_PROVIDED PASSAGE_.
_____
Another big Independent Power Project (IPP) underway is the one at Sohar. This will generate 360MW electricity once its first phase gets commissioned next year. A further expansion of the power plant during its second phase will add 580MW of electricity generation capacity to the grid. The second phase is to be completed by the middle of 2007.
Barka II is the first IPP project in Oman to be undertaken fully under the new regulatory regime. The EHC is also working on divesting 100 per cent of the government’s interest in Al Rusayl Power Company along with Barka II. The plant at Al Rusayl has generation capacity of 668MW.
Building blocks
The power sector in Oman has taken one step at a time. It all started in 1996 when the sultanate’s first IPP was set up in Manah. The Ministry of Housing Electricity and Water (MHEW) awarded the United Power Company (UPC) a contract to construct a 90MW gas-fired power station at Manah, in the south west of Muscat. Pleased with its progress the MHEW upgraded its licensed generation capacity to 270MW in 1999 on the condition that it also took over the management of 180km of downstream lines. Apart from being the first privately developed and owned power plant in the sultanate, Manah is also the only IPP, which is operated on a build, own, operate, transfer (BOOT) concept. The IPPs that followed were granted a licence to build, own and operate (BOO).
_____
(Stored records)
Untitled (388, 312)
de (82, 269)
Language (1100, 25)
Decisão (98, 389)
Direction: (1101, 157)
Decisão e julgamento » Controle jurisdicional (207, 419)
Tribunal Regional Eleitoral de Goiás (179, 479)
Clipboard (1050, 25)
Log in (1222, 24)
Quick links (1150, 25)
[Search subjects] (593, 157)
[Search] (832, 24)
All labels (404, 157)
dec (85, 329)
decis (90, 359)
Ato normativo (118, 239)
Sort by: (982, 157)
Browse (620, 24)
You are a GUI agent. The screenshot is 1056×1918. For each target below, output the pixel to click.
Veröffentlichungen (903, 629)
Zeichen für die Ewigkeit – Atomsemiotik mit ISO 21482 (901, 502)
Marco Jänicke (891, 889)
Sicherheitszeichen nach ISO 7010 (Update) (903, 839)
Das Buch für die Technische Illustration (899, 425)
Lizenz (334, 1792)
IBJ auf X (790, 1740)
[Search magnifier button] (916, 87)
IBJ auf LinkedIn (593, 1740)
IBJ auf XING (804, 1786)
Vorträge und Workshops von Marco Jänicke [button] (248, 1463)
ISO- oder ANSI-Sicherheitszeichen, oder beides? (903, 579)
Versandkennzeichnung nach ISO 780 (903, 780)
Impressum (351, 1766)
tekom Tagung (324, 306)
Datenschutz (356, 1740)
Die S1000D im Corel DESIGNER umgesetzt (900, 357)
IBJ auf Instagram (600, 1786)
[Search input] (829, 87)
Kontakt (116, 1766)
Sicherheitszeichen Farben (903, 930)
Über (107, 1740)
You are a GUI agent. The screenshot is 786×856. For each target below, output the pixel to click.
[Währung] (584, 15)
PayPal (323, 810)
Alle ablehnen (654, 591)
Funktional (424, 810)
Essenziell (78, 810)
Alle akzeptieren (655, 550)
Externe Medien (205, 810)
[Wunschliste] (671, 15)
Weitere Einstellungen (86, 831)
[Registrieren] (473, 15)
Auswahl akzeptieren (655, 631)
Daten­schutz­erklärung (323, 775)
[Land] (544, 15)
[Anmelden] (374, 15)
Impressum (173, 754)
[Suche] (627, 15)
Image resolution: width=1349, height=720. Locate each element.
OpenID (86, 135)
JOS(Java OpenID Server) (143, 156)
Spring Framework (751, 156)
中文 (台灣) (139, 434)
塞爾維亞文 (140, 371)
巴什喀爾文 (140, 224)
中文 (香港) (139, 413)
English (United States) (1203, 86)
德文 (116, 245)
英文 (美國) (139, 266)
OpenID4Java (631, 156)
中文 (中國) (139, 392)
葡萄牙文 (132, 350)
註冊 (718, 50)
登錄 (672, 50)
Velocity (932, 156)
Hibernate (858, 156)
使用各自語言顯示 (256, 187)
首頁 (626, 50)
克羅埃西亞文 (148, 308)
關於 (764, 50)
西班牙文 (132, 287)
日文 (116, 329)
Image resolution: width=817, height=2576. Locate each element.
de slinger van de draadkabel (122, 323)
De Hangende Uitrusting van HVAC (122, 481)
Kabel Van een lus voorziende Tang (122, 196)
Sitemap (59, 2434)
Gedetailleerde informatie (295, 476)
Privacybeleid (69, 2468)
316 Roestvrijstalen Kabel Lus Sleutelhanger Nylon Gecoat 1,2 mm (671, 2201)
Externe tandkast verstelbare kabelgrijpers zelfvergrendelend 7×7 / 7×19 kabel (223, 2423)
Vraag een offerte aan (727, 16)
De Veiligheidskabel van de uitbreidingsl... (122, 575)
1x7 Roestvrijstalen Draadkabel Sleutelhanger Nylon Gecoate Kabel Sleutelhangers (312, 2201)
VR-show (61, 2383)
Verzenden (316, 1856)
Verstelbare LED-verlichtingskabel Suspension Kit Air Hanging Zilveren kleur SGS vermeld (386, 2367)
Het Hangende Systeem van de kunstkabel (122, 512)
_____
_EXERCISE_. Condense the paragraph beginning "The power sector in Oman has taken one step at a time" in the passage on Oman's power sector into a short bulleted list that keeps its main facts. The listing plays no part in this work.

_RESULT BELOW_.
- Oman's power sector grew gradually, beginning in 1996 with the sultanate's first IPP at Manah.
- The Ministry of Housing Electricity and Water (MHEW) contracted the United Power Company (UPC) to build a 90MW gas-fired power station at Manah, southwest of Muscat.
- In 1999 the MHEW raised the plant's licensed generation capacity to 270MW, on condition that UPC also take over management of 180km of downstream lines.
- Manah is the sultanate's first privately developed and owned power plant, and it is the only IPP operated on a build, own, operate, transfer (BOOT) basis.
- Later IPPs received build, own and operate (BOO) licences.